All sounds good to me. A parry has to redirect, so if it doesn't, I guess it technically isn't one.

Kind of like Raining Lance, as you guide the knife into his leg(or where-ever ).

I run it as a close kneel with a flapping elbow. I don't have a problem getting the strike in there that way. The heel-palm to the face should bend them back, giving you a nice surface to work with for the elbow.

:asian:


----------



## Michael Billings (Nov 20, 2003)

I see a couple of "goodies" in here.  

If the opponent is truely committed to the strike, and you move in with your parry & heel palm strike, you are essentially creating an open ended triangle, with the base being your shoulder.  Contingent on whether the strike is a true overhead club, and your moving into them creates a fulcrum (your shoulder) for them to smash their elbow on, or get a shoulder dislocation; or whether they strike from a "beer bottle by their ear" with a more linear, but still technically an overhead strike, the parameters change.

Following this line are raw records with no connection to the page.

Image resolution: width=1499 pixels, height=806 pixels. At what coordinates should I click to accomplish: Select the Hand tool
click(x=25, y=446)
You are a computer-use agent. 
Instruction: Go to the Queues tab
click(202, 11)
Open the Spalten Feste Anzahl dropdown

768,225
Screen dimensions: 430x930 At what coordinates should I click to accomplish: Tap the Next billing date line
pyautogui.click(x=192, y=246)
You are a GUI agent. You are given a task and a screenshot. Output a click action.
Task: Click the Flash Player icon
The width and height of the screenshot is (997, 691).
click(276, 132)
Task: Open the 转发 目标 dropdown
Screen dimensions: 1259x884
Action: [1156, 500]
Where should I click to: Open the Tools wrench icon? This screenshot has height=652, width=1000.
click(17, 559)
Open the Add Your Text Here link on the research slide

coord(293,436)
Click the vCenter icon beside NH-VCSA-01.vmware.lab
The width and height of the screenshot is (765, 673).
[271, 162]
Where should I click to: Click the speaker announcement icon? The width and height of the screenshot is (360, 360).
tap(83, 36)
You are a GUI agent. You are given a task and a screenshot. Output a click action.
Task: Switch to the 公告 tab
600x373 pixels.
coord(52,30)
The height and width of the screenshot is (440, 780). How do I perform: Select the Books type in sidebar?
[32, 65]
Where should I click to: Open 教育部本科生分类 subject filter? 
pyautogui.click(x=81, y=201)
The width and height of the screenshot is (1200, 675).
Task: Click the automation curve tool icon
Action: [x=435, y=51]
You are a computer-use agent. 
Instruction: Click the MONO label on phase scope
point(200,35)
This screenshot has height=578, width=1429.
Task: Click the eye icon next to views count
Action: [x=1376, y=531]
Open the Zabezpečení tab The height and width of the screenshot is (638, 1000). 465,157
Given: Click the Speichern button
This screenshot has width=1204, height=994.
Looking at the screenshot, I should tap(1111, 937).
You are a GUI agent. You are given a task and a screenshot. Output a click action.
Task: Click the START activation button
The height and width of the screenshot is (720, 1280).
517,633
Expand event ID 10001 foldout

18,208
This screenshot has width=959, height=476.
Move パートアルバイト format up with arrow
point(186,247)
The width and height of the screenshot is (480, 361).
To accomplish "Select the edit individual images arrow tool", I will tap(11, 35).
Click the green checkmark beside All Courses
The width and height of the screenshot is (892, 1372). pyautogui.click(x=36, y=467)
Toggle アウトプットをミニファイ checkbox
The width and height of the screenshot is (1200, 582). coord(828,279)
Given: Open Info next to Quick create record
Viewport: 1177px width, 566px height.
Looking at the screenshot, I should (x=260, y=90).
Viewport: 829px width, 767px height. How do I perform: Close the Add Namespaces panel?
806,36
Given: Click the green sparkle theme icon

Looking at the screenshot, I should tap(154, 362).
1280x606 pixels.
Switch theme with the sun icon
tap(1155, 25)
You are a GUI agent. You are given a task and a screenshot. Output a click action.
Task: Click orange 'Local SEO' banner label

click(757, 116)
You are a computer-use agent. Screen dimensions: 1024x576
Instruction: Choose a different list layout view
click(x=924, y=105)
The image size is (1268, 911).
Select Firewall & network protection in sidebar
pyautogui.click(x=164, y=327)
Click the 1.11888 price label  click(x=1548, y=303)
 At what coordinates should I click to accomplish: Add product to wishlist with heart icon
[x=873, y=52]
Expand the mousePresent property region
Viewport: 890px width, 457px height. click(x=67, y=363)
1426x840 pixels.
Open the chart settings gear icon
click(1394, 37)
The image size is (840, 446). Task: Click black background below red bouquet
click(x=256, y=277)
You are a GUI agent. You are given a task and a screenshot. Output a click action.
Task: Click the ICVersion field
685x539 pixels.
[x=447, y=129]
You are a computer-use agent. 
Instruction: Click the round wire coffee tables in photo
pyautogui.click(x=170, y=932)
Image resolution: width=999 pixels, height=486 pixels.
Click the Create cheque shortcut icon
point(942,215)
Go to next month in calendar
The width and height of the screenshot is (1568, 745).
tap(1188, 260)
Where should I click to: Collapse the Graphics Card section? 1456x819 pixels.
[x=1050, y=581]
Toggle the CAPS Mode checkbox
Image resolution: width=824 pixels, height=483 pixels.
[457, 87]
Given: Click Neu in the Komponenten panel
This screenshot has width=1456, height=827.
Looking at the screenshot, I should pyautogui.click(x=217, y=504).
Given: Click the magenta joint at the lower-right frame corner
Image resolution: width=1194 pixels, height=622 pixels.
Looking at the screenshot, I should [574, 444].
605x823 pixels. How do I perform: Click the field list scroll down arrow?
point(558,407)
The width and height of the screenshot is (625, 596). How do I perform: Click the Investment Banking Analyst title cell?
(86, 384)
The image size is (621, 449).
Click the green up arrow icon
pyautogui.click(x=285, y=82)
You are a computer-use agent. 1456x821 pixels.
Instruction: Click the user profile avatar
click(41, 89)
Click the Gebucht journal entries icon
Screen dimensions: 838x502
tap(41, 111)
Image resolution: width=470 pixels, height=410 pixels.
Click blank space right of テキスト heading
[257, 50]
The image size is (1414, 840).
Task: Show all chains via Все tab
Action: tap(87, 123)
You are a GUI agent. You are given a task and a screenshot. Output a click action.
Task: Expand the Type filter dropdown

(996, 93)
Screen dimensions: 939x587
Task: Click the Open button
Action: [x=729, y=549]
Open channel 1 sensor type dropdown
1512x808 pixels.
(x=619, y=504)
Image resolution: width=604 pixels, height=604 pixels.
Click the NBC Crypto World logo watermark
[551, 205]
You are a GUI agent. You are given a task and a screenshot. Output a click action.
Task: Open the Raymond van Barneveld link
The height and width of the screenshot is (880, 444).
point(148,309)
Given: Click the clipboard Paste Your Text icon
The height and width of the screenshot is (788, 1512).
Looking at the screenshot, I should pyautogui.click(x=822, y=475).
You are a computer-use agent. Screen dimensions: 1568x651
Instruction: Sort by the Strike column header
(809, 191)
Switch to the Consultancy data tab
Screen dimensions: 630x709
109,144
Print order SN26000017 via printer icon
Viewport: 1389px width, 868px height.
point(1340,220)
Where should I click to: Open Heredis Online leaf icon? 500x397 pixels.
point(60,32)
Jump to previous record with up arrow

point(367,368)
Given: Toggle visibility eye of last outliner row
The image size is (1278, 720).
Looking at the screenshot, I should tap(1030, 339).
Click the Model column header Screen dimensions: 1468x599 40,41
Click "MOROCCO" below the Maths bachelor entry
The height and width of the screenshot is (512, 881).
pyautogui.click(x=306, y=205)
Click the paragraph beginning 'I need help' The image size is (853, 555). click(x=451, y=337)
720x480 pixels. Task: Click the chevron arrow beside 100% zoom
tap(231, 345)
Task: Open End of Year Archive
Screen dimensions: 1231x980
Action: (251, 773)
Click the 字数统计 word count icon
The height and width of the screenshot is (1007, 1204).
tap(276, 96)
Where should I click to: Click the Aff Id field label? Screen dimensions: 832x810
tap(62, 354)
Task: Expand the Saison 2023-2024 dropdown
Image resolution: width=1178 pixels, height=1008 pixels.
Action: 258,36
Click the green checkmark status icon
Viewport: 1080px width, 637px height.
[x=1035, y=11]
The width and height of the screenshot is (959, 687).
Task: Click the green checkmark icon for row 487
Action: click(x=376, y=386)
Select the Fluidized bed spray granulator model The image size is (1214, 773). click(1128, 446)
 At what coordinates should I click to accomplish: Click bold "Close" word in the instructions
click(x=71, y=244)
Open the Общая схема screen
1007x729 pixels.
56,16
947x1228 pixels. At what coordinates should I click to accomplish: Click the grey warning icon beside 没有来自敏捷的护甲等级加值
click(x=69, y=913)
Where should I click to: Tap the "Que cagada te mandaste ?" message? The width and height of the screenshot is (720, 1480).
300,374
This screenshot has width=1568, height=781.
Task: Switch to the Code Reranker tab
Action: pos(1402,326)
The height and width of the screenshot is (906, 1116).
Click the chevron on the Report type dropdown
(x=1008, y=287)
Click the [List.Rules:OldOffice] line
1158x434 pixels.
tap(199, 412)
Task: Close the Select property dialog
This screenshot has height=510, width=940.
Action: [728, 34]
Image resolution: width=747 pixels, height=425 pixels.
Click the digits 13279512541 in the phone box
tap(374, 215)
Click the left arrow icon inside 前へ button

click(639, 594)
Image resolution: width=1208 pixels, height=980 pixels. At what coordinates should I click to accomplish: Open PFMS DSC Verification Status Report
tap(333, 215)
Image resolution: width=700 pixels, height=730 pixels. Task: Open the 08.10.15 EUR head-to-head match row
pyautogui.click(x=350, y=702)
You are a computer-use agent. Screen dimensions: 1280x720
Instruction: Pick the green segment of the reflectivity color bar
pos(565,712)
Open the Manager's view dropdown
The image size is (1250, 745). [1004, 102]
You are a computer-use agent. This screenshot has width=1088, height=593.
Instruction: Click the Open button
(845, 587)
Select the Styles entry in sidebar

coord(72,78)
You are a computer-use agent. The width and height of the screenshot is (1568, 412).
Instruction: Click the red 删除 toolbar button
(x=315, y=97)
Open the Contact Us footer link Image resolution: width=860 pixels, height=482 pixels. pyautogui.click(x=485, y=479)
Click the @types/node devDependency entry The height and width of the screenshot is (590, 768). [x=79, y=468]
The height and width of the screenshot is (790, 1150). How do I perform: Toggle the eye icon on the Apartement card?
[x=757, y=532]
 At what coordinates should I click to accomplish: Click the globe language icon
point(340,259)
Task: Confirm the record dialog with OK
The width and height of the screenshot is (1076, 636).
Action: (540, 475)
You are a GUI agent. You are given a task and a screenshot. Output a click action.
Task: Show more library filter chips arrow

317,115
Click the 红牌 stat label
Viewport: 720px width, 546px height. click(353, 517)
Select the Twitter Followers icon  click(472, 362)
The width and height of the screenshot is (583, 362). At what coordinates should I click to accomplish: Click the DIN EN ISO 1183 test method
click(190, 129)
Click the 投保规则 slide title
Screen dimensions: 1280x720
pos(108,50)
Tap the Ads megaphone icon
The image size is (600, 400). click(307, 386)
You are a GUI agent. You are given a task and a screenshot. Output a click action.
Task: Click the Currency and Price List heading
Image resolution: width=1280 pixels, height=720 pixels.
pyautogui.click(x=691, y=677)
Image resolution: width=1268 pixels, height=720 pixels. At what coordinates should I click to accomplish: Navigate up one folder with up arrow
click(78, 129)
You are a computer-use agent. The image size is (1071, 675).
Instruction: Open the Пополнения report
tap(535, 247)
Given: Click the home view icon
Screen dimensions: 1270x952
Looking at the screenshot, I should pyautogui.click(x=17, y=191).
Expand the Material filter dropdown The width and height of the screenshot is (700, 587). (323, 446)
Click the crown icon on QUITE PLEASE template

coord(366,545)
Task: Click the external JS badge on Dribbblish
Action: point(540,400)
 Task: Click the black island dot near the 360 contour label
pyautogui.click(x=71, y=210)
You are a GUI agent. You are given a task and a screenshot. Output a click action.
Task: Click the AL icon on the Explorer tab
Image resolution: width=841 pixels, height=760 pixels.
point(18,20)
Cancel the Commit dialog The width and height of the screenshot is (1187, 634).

With the more linear strike, the right bicep and left parrying hand may hyperextend the elbow.  The parry forms the fulcrum and it is actually your bicep on the end of the lever (their arm) that snaps or hypers the elbow. 

By the way, I did not go into this much detail just for you Bill, but for other readers who may not know the technique yet.  

Have a good KenpoWeek,

Respectfully,
-Michael


----------